Candy the Chimp, who lived at Dixie Landin’ amusement park in Baton Rouge, died Thursday, according to the CEO and President of Chimp Haven, a chimpanzee sanctuary in northern Louisiana where animal advocates were battling in court to move Candy.
Cathy Willis Spraetz, the president and CEO of Chimp Haven, said attorneys for Candy’s owner, Sam Haynes Jr., notified lawyers for her organization of Candy’s death.
Willis Spraetz had be scheduled for a deposition on Monday in the ongoing lawsuit to move Candy to the north Louisiana sanctuary.
The Animal Legal Defense Fund, a national animal rights group representing Louisiana residents and groups, filed a lawsuit against Haynes and Dixie Landin’ in November 2015, alleging that Candy was “inhumanely” confined and neglected. Chimp Haven was not a plaintiff in the lawsuit.
John W. Perry Jr., an attorney for Haynes, declined to comment when contacted by telephone Friday night about Candy’s death, but offered to arrange a Monday in-person interview.
Willis Spraetz said she was surprised to hear of Candy’s death, especially after a primate veterinarian and a behavioral traumatologist from the haven saw Candy on Wednesday, the day before she died.
“They saw Candy and played with Candy,” Willis Spraetz said. “She was very active and engaged. … (She) looked like a chimp half her age.”
She said it is unusual for a female chimp to be healthy one day and to die the next and she believes a necropsy, the term used for an animal autopsy, should be done to investigate cause of death.
During the legal battle over whether Candy should move to the haven or stay at Dixie Landin’, both sides called on experts to offer their opinions on what would be best for the chimp.
Animal Legal Defense Fund Executive Director Stephen Wells said the organization is “heartbroken” over the death.
“This tragedy highlights the urgency of similar cases of animals in captivity,” Wells said. “The Animal Legal Defense Fund has had pending litigation for six years to release Tony, a 16-year-old tiger in potentially declining health held captive at a gas station less than an hour away from where Candy was held.”
The Haynes family has owned Candy since she was 6 months old.

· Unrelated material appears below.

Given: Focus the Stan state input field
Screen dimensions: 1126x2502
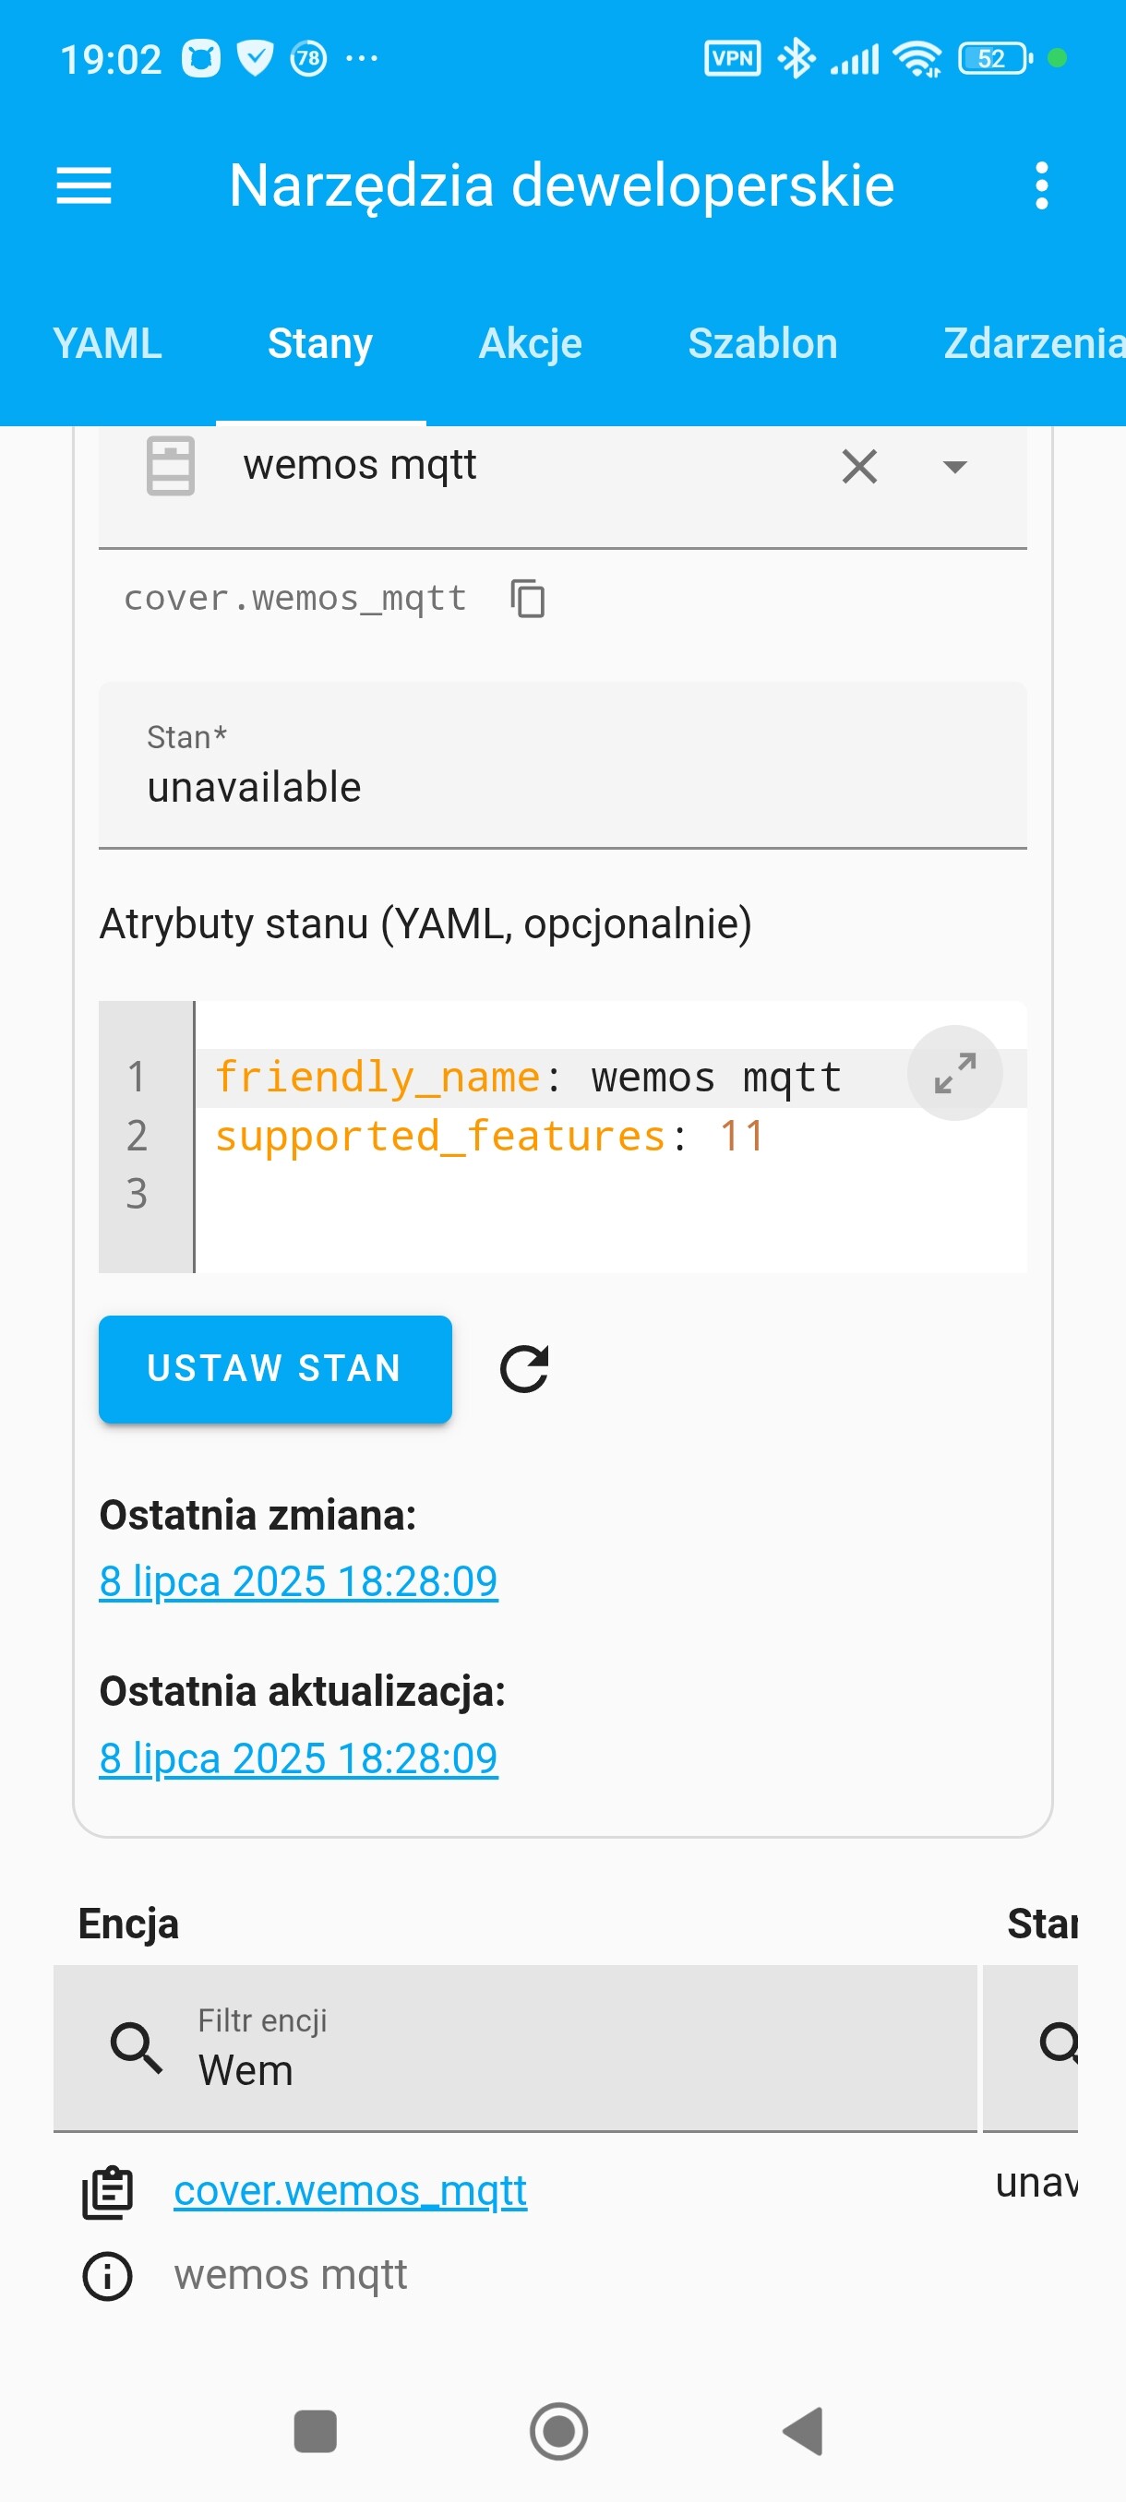Looking at the screenshot, I should 563,765.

She was more than 50 years old when she died this week. She previously performed at the now-closed Fun Fair Park in Baton Rouge and on the old “Buckskin Bill” show before she moved to Dixie Landin’ in the late 1990s.

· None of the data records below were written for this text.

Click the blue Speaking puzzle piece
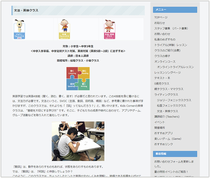This screenshot has width=210, height=178. click(x=72, y=84)
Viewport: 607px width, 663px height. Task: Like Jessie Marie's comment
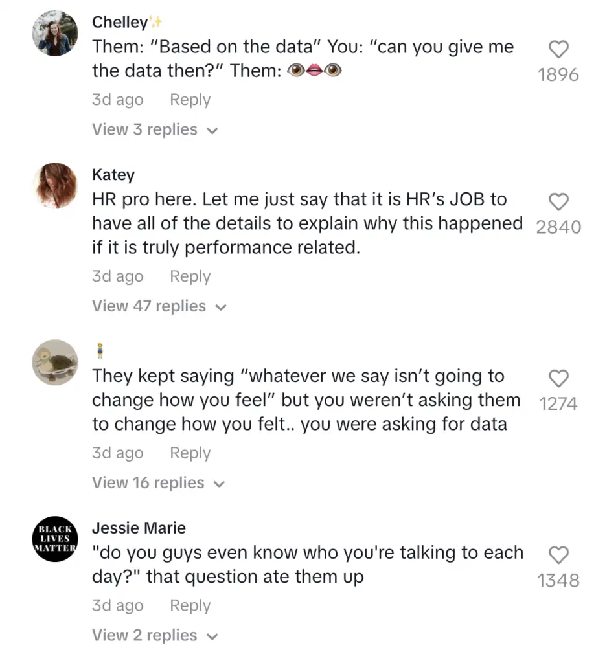pyautogui.click(x=558, y=556)
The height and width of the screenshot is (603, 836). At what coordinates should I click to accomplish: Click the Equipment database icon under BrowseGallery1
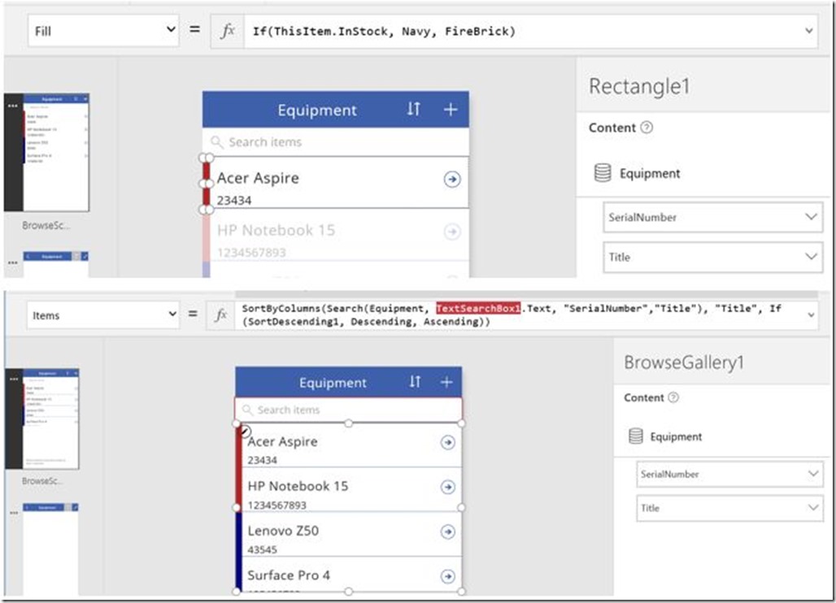[x=637, y=436]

In court filings, attorneys for Haynes had argued that the best thing for Candy was to allow her to live out the remainder of her life at Dixie Landin’ because the chimp identified with members of the Haynes family as her troop.
They said a previous attempt to introduce Candy into a troop of chimps at the Baton Rouge Zoo was an “absolute failure” as Candy kept escaping and was teaching the other chimps how to flee
Dixie Landin’ is an amusement part on I-10 and Highland Road next to Blue Bayou Water Park. It’s website says it has 29 rides, including four roller coasters. Feature attractions include the “Ragin’ Cajun,” a looping roller coaster that drops from 14 stories, a log flume ride and Giant Wheel.